--- Input material ---
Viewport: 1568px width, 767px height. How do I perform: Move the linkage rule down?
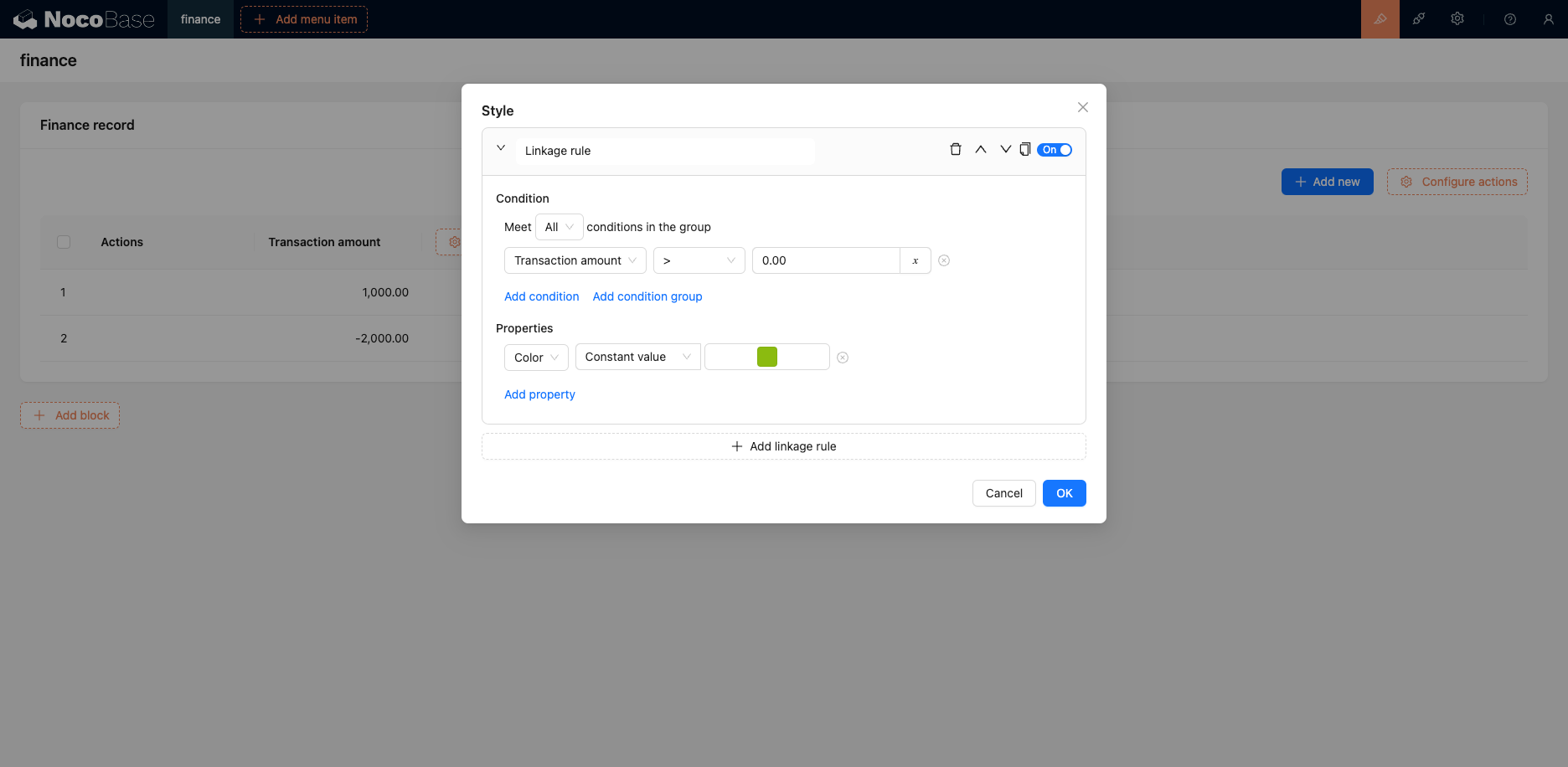(x=1005, y=150)
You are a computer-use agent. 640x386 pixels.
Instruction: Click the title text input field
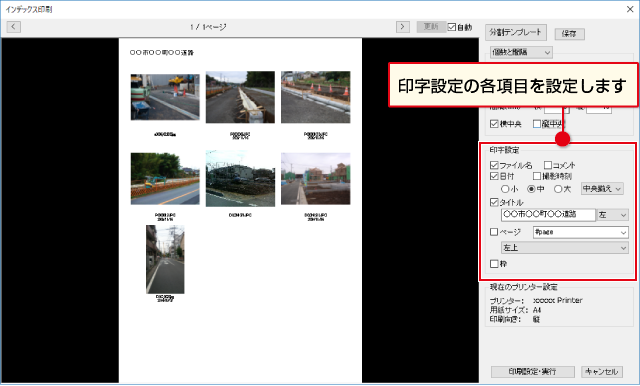click(x=548, y=215)
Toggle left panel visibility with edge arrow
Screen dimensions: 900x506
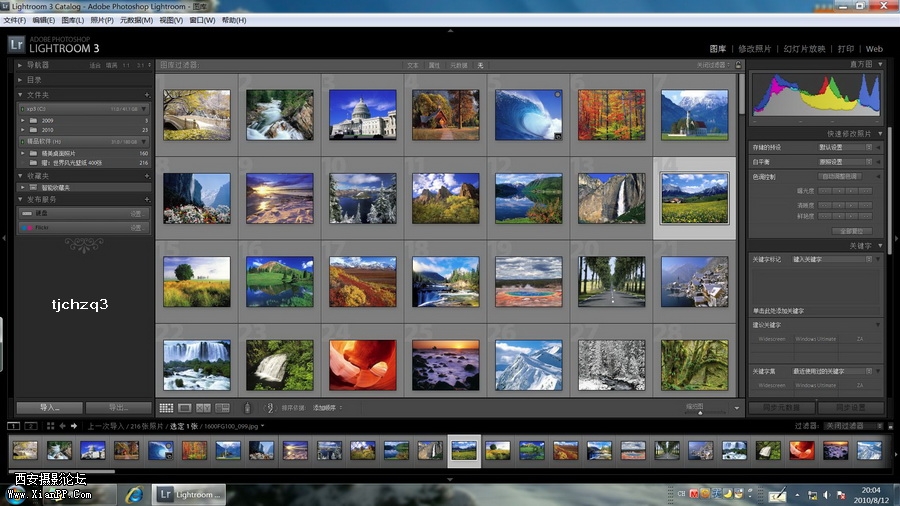point(3,235)
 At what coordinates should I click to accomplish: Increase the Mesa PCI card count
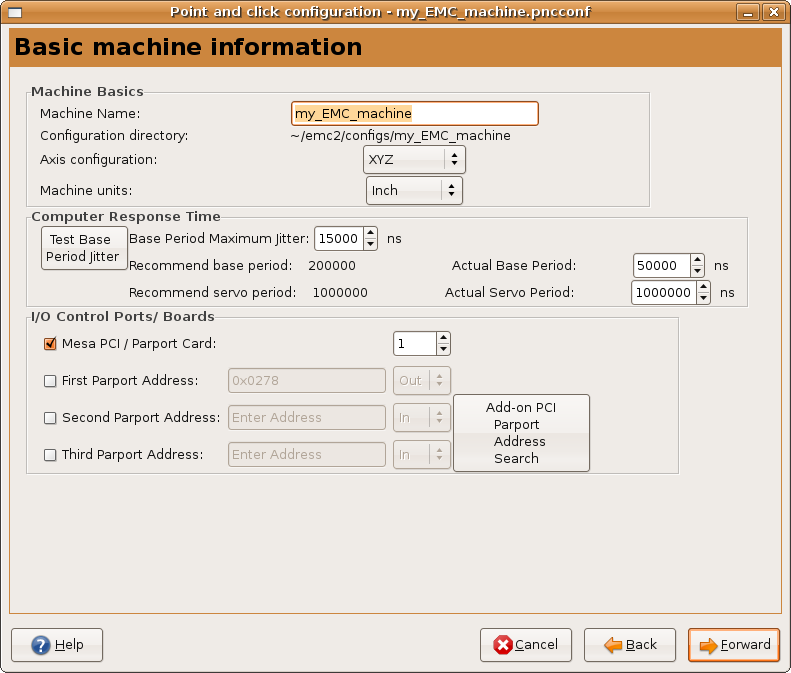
---
[Aim of the exercise]
Copy out exactly the lines that begin at the line with "Instruction: Click the title text input field" and end at the final line of the entries above. Leave out the pictures.

[Problem solution]
Instruction: Click the title text input field
click(x=548, y=215)
Toggle left panel visibility with edge arrow
Screen dimensions: 900x506
point(3,235)
 At what coordinates should I click to accomplish: Increase the Mesa PCI card count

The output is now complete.